→ **PROBLEM DETAILS**:
Return the line that has "Leichte Kost (103, 462)" and all lines below it through the last, exactly as they stand; omit pictures.

→ **Saved data entries**:
BEGIN

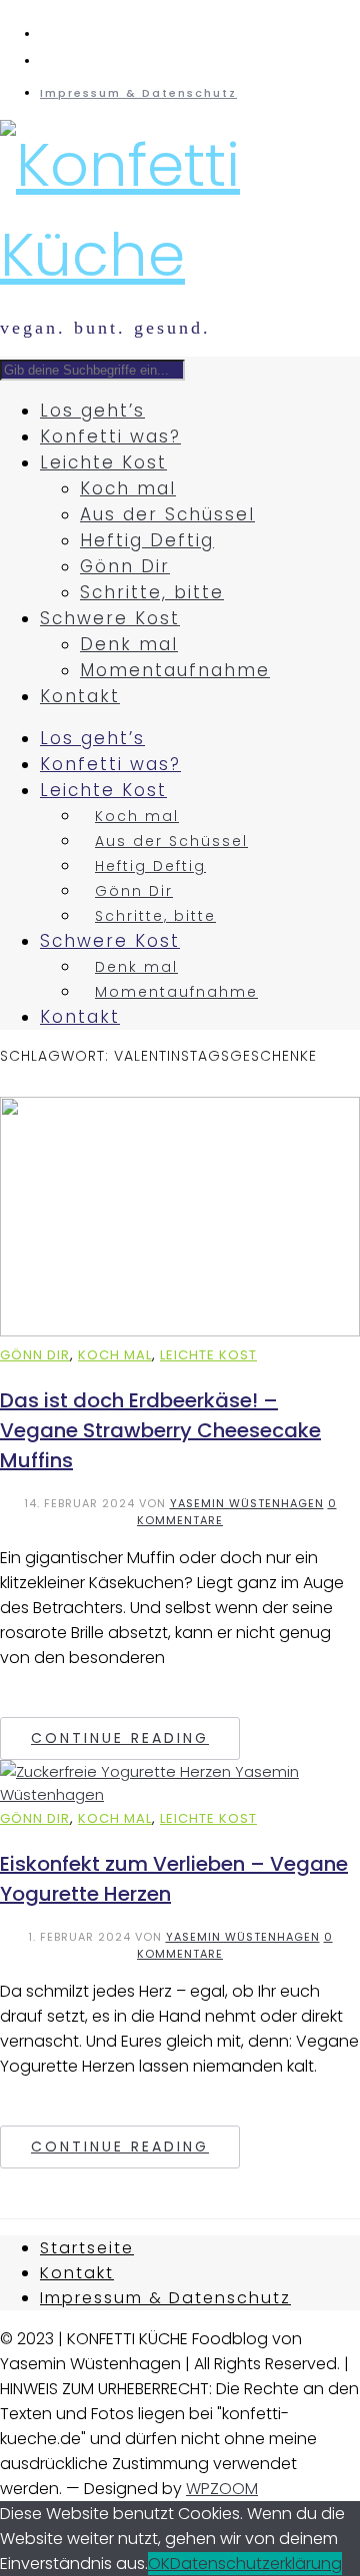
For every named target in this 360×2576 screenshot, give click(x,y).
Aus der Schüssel (167, 514)
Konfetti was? (110, 436)
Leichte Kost (103, 462)
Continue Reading (120, 1738)
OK (159, 2563)
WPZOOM (222, 2488)
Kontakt (80, 696)
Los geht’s (92, 411)
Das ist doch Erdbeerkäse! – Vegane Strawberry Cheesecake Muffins (160, 1430)
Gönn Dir (125, 566)
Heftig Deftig (147, 540)
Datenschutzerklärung (256, 2563)
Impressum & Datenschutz (138, 93)
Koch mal (128, 488)
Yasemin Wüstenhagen (247, 1503)
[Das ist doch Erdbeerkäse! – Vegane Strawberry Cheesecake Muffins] (180, 1330)
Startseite (87, 2247)
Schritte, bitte (152, 592)
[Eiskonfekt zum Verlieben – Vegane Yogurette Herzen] (180, 1794)
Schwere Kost (110, 618)
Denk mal (129, 644)
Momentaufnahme (175, 670)
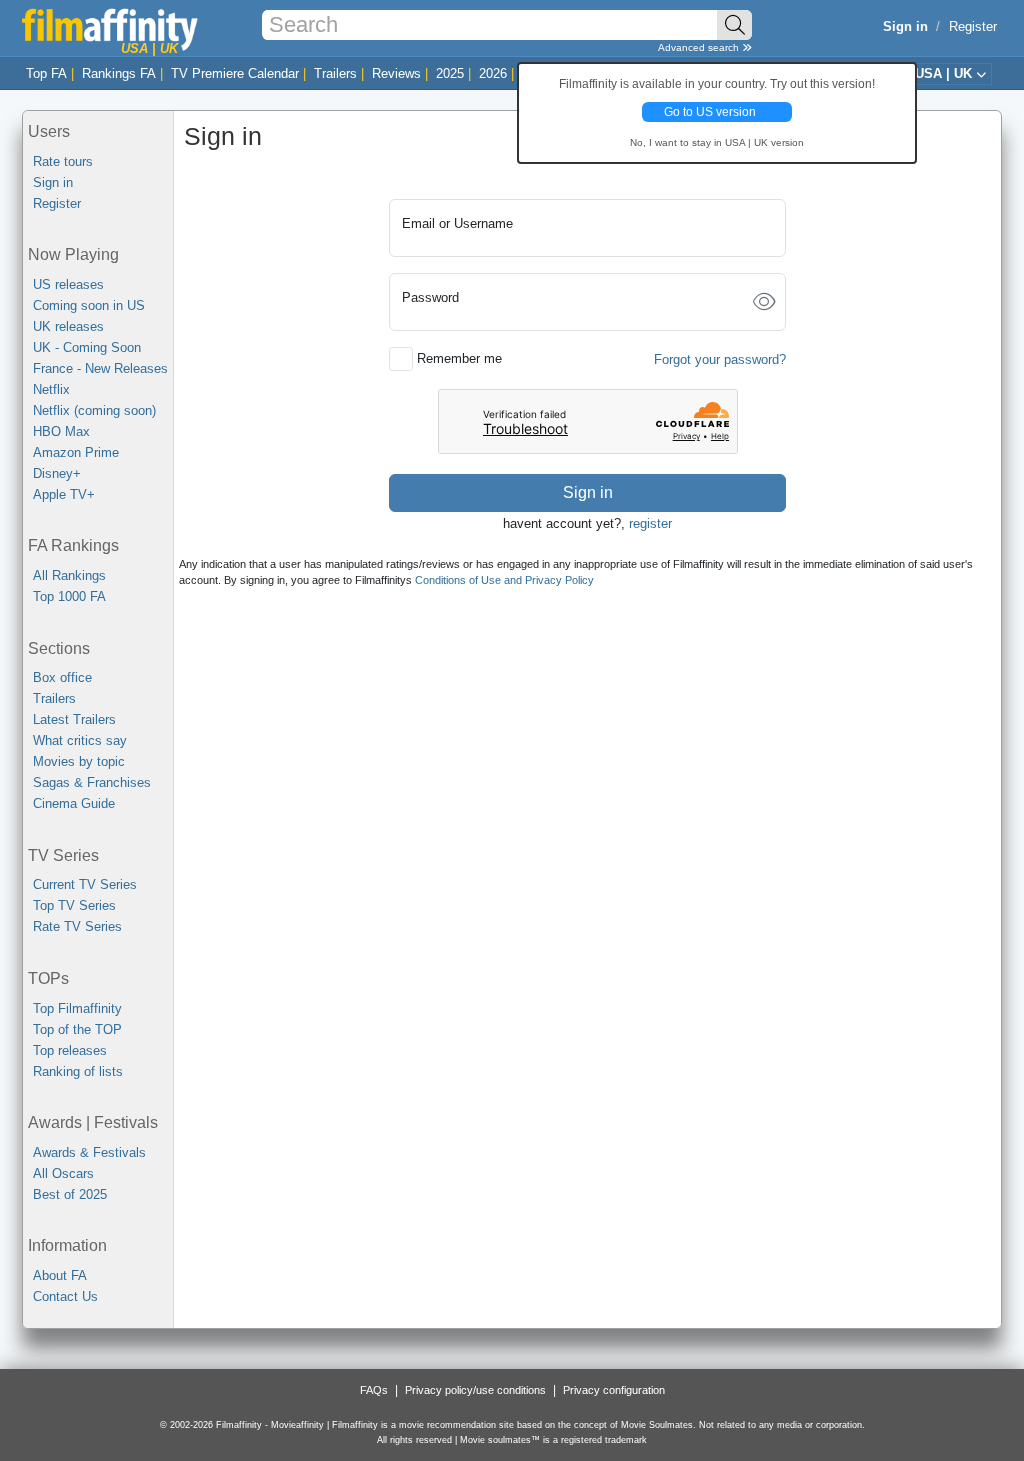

END

→ **ANSWER TO THIS PROBLEM**:
Leichte Kost (103, 462)
Continue Reading (120, 1738)
OK (159, 2563)
WPZOOM (222, 2488)
Kontakt (80, 696)
Los geht’s (92, 411)
Das ist doch Erdbeerkäse! – Vegane Strawberry Cheesecake Muffins (160, 1430)
Gönn Dir (125, 566)
Heftig Deftig (147, 540)
Datenschutzerklärung (256, 2563)
Impressum & Datenschutz (138, 93)
Koch mal (128, 488)
Yasemin Wüstenhagen (247, 1503)
[Das ist doch Erdbeerkäse! – Vegane Strawberry Cheesecake Muffins] (180, 1330)
Startseite (87, 2247)
Schritte, bitte (152, 592)
[Eiskonfekt zum Verlieben – Vegane Yogurette Herzen] (180, 1794)
Schwere Kost (110, 618)
Denk mal (129, 644)
Momentaufnahme (175, 670)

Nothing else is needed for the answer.